(Saved entries)
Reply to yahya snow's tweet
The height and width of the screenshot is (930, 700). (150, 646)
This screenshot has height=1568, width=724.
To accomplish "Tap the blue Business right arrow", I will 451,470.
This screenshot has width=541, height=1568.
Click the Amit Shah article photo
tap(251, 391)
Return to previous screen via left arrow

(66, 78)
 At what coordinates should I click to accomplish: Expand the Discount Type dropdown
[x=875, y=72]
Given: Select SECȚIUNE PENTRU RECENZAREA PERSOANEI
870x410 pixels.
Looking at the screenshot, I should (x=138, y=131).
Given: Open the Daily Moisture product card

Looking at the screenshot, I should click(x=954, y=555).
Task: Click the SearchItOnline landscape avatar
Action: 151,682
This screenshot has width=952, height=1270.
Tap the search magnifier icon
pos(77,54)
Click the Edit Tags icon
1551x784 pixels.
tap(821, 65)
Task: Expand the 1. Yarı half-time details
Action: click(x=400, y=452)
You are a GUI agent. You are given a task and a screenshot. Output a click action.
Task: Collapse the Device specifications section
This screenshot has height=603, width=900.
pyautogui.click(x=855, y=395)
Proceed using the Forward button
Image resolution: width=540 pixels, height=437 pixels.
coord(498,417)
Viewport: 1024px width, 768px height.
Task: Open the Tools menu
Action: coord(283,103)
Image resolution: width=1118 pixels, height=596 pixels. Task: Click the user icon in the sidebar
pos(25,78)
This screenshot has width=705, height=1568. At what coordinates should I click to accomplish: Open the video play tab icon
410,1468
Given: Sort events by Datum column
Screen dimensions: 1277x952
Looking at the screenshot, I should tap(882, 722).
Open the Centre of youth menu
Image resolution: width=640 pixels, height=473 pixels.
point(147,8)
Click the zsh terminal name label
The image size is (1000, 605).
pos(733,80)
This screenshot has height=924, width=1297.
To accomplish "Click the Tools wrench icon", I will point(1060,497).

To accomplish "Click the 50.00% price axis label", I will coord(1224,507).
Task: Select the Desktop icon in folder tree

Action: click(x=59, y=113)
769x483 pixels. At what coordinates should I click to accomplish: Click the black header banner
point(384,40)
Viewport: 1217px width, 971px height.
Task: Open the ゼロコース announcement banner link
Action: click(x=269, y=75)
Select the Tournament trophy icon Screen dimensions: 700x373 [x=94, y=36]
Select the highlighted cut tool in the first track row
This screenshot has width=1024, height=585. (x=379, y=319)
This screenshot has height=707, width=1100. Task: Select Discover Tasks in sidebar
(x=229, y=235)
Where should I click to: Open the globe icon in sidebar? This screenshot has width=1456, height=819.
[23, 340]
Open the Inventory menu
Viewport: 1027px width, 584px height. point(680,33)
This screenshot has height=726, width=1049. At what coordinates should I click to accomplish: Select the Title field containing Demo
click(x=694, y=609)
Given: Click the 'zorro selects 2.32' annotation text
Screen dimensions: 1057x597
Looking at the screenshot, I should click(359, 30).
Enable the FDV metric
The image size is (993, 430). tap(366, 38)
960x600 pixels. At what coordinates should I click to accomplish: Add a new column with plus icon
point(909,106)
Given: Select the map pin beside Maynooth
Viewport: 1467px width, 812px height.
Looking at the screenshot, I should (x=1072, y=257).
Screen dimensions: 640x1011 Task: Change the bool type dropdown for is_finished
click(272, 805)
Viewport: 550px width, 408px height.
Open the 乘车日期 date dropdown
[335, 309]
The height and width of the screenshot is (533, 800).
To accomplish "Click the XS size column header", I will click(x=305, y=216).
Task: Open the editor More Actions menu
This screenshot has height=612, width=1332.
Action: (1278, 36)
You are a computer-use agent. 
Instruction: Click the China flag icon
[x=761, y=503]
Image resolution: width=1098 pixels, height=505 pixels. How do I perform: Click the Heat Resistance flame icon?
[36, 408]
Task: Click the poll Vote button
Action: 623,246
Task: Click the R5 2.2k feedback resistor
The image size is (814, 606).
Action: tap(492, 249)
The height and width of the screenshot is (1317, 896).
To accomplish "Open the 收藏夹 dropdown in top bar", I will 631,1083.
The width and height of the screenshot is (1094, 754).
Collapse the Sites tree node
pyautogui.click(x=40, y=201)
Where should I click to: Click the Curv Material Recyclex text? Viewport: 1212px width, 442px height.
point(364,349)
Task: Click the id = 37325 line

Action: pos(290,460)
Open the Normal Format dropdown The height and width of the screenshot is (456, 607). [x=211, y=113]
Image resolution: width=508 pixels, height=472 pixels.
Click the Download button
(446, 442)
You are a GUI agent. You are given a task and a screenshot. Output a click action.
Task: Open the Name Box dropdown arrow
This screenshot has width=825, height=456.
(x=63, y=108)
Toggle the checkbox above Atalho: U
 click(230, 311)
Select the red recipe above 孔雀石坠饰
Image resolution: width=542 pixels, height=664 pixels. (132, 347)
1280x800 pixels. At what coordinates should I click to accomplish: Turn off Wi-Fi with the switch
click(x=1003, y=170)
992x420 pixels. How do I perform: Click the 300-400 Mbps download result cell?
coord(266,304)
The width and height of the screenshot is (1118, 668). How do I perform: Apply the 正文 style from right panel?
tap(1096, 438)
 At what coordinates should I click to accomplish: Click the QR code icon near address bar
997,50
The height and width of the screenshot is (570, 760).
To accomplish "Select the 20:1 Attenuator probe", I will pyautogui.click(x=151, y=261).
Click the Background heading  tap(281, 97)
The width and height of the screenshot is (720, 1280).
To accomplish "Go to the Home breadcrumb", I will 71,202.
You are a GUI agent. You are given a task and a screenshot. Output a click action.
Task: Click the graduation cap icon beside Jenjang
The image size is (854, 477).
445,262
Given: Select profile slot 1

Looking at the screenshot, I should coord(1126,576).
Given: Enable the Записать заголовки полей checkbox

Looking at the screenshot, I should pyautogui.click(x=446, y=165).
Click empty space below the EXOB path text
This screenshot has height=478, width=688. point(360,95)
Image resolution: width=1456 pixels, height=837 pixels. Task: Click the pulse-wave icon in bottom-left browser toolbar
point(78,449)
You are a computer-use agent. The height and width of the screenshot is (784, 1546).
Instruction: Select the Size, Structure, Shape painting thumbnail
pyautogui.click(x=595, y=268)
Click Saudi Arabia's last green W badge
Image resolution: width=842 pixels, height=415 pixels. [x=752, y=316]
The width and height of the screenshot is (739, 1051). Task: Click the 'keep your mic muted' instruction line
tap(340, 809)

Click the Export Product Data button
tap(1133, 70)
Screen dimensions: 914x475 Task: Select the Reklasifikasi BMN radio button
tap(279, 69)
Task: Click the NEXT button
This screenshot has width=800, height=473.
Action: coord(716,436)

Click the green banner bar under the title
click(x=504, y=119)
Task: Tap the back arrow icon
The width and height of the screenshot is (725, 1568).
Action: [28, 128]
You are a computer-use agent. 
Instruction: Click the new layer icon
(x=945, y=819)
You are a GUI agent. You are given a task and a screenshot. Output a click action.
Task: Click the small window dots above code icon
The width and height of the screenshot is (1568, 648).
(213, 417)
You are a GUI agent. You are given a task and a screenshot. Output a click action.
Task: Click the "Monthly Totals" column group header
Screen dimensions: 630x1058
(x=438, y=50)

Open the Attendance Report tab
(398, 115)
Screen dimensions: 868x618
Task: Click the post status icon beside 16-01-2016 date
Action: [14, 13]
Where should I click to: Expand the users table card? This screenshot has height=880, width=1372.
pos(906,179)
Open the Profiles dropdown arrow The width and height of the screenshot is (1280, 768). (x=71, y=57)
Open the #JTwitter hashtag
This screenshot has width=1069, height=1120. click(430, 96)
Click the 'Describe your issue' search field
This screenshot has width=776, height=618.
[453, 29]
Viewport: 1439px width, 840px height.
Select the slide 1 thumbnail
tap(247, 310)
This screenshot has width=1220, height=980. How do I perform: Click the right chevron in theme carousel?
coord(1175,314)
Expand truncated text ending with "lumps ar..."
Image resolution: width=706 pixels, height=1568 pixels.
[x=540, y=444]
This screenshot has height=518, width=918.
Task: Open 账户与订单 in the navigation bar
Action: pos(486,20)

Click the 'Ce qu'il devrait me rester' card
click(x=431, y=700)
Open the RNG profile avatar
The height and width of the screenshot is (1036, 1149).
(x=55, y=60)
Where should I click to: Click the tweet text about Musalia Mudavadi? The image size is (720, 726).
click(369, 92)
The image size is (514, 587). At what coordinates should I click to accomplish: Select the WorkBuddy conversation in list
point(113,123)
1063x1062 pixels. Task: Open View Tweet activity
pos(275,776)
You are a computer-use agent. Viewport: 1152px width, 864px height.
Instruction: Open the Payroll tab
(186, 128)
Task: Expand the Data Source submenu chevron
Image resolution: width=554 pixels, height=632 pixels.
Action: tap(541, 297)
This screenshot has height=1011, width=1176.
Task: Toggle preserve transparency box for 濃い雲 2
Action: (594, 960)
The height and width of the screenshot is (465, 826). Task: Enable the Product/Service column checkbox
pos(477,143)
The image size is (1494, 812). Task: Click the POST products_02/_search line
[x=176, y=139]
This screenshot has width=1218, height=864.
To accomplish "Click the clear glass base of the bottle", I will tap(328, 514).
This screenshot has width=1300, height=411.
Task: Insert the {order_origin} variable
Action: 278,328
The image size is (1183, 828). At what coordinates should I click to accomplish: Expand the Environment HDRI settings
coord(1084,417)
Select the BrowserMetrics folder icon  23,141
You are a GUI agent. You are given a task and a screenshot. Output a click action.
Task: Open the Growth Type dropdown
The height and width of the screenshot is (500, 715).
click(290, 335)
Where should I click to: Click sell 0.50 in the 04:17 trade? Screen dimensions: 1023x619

Activity: Look above for the line holding "The width and height of the screenshot is (1118, 668)." and the line holding "The width and height of the screenshot is (720, 1280).", then output exactly those two lines and every line between them, nothing more.

Answer box:
The width and height of the screenshot is (1118, 668). How do I perform: Apply the 正文 style from right panel?
tap(1096, 438)
 At what coordinates should I click to accomplish: Click the QR code icon near address bar
997,50
The height and width of the screenshot is (570, 760).
To accomplish "Select the 20:1 Attenuator probe", I will pyautogui.click(x=151, y=261).
Click the Background heading  tap(281, 97)
The width and height of the screenshot is (720, 1280).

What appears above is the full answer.